Robert Dyjas, head of Medical Affairs and Clinical Development , responsible for the clinical development processes of drug candidates. A medical doctor with a specialization and doctorate in internal medicine with over twenty years of experience in the clinical development of innovative drugs, both in global pharmaceutical companies, a global CRO and a biotechnology company.

Anna Pawluk, Operations Director , oversees the implementation of optimal processes, standards, and solutions to support the smooth operation of the company. She holds a PhD in biological sciences in biotechnology from the University of Wrocław and is a graduate of the Executive MBA program at the WSB University in Wrocław.
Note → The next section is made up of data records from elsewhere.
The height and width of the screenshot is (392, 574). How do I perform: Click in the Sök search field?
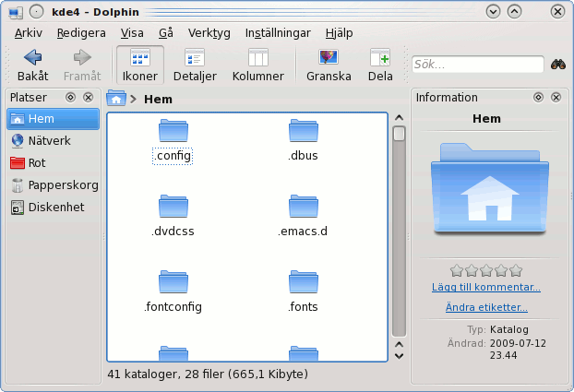point(476,65)
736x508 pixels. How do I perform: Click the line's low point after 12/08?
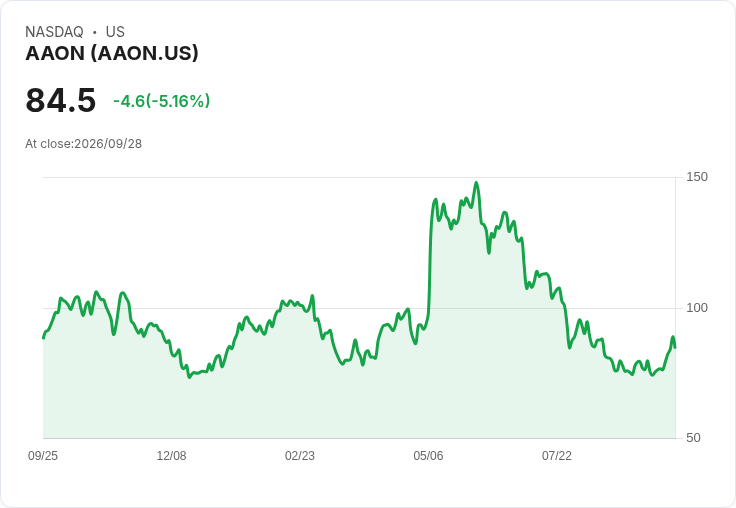pos(189,377)
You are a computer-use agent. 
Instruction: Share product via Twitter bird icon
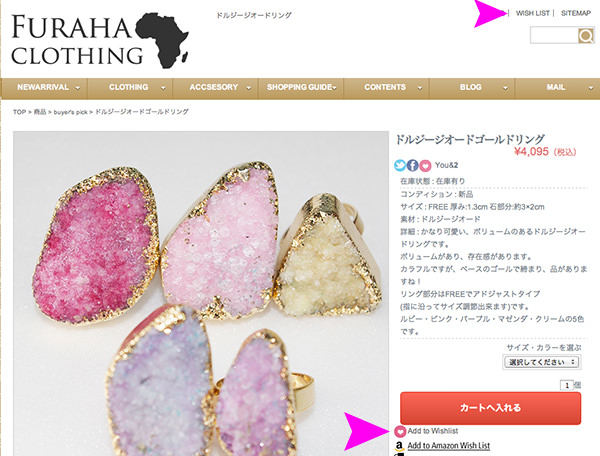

Marcin Kuchciak (MK): Do you know what I pay attention to first when it comes to any listed company, and especially in the healthcare business?

Michał Walczak (MW): No.

MK: On what it knows about its competitive environment. Because you can navigate the bumpy road of the operational process, equipped with superhuman confidence in your development concept, but if you have no idea what the competition is doing, you're essentially walking around like a child in a fog. Unless you're so unique that you're developing a product that the Russians say "niet analogue v mirie," and even that's a bit risky, because someone could come up with something new any minute now.

To me, it's madness to select a molecule for development without a thorough analysis of patient needs and what business rivals are doing or want to do. So let's start with what's happening in the competitive landscape surrounding Captor Therapeutics.

MW: I think it's a great approach, and one we use ourselves. I'll even go a step further, because we have to try to predict what the competition and patient needs will look like in 5-6 years , when we're administering drugs to patients.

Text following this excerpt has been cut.